This is SCIENCE FRIDAY from NPR News. I'm Ira Flatow. Later in the hour, we'll be talking with Lester Brown. But first, you've heard of Lucy. Now meet Ardi -Ardipithecus ramidus, or Ardi for short. Scientists revealed this week fossils of a skeleton that predates the well-known human ancestor Lucy by over a million years. The fossil has some features of modern humans, some features of modern apes, and some features that aren't present at all today.

Joining me now to talk about the find and how it fits into the overall picture of human evolution is Ian Tattersall. He's curator of anthropology at the American Museum of Natural History in New York, author of several books, including "The Fossil Trail: How We Know What We Think We Know About Human Evolution," published last year by Oxford University Press. Welcome back to SCIENCE FRIDAY.

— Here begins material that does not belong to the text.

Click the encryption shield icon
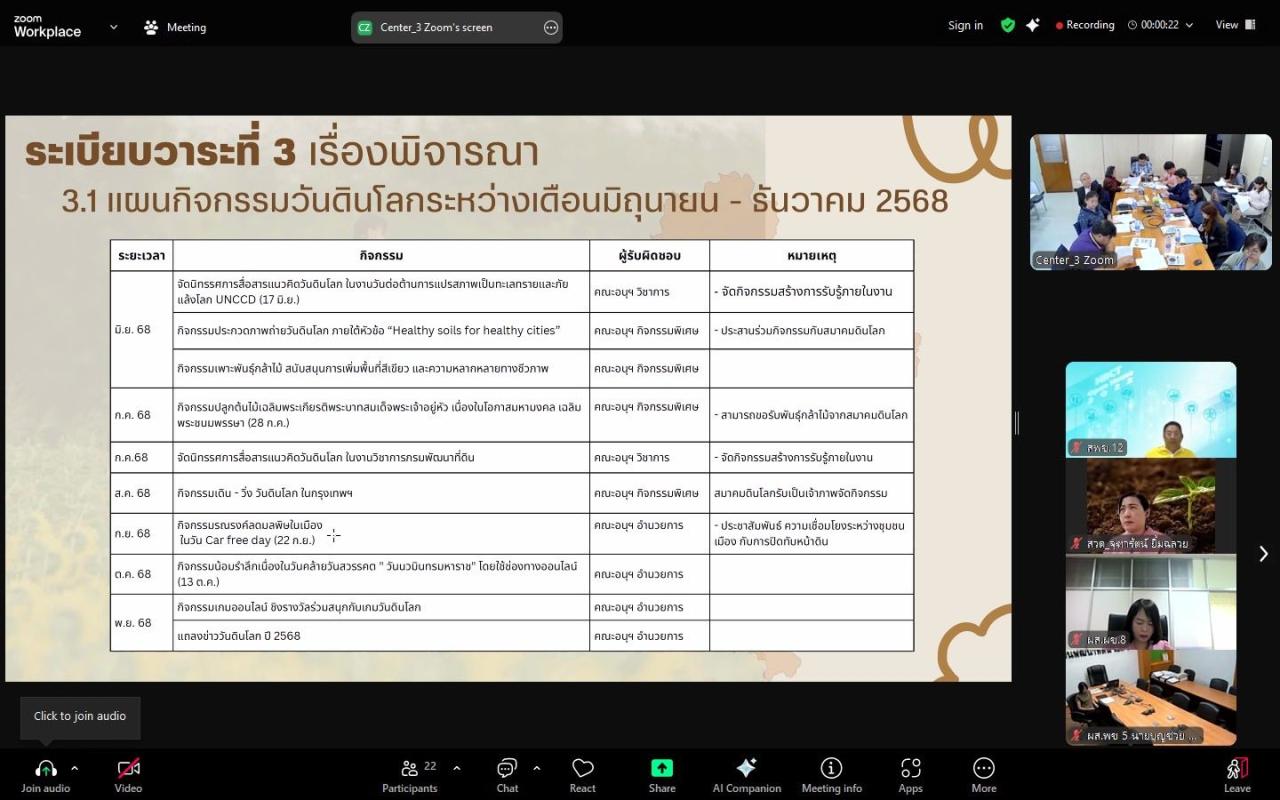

Dr. IAN TATTERSALL (Anthropologist; Curator, American Museum of Natural History; Author): Thank you.

FLATOW: Tell us about this new find. What are the main features of the fossil that have made scientists so excited?

Dr. TATTERSALL: Well, everybody is indeed very excited about this. It's a discovery that's been rumored for many years, but we - this is the first time we have any substantive information about it. And it's quite different from any other early hominid that's ever been described.

FLATOW: In what ways?

Dr. TATTERSALL: Well, the earliest human skeleton or early hominid skeleton that we've had up to now has been the skeleton of Lucy, as you pointed out in your introduction. And Lucy is the 3.2-million-year-old member of a species called Australopithecus afarensis. And she is already a committed biped on the ground. That is to say her skeleton has evidence of an arboreal ancestry, and she certainly spent a lot of time in the trees. But definitely when she came to the ground, she walked upright.

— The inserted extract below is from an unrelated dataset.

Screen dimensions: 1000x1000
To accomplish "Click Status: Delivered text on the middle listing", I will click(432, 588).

This new skeleton, something like a million years older than Lucy or a bit more, doesn't have all those hallmarks of bipedalism that you might expect to find in an immediate ancestor of Lucy. In fact, some people are even suggesting there's not much evidence for bipedality at all, although the describers are suggesting this.

FLATOW: Is this the - you know, they're always looking for - I hate to say -the missing link. Scientists believe that humans did not descend from apes, but that apes and humans have a common ancestry. Could this be that fossil?

Dr. TATTERSALL: Well, the problem is that, of course, if it's a link, it's not missing. And if it's missing, it's not a link.

(Soundbite of laughter)

Dr. TATTERSALL: So that anything you actually know about actually forms part of a real chain. This was certainly not something that you would have looked for as the intermediary between Lucy and what we would have thought her immediate ancestor to look like.

FLATOW: Uh-huh. What's interesting from the accounts I've been reading about the fossil is an interesting aspect are the hands that this fossil had. They look more human than they thought they should, correct?

Dr. TATTERSALL: Well, the hands themselves look like those of a palmigrade quadruped in the trees, obviously with a grasping hand. Our hand is a grasping hand, clearly, and we share with this fossil a thumb that's adducted from the other digits. And so yes, indeed, we have that. But, of course, apes have that, too. Apes have a grasping hand with an adducted thumb. And so that is obviously a characteristic that goes back much further in time than the ape-human ancestor.

FLATOW: So where do they go from here? And why was it - let me first ask why it took 15 years. Why was this skeleton in the closet for 15 years, because it was discovered, what, in 1993, something like that?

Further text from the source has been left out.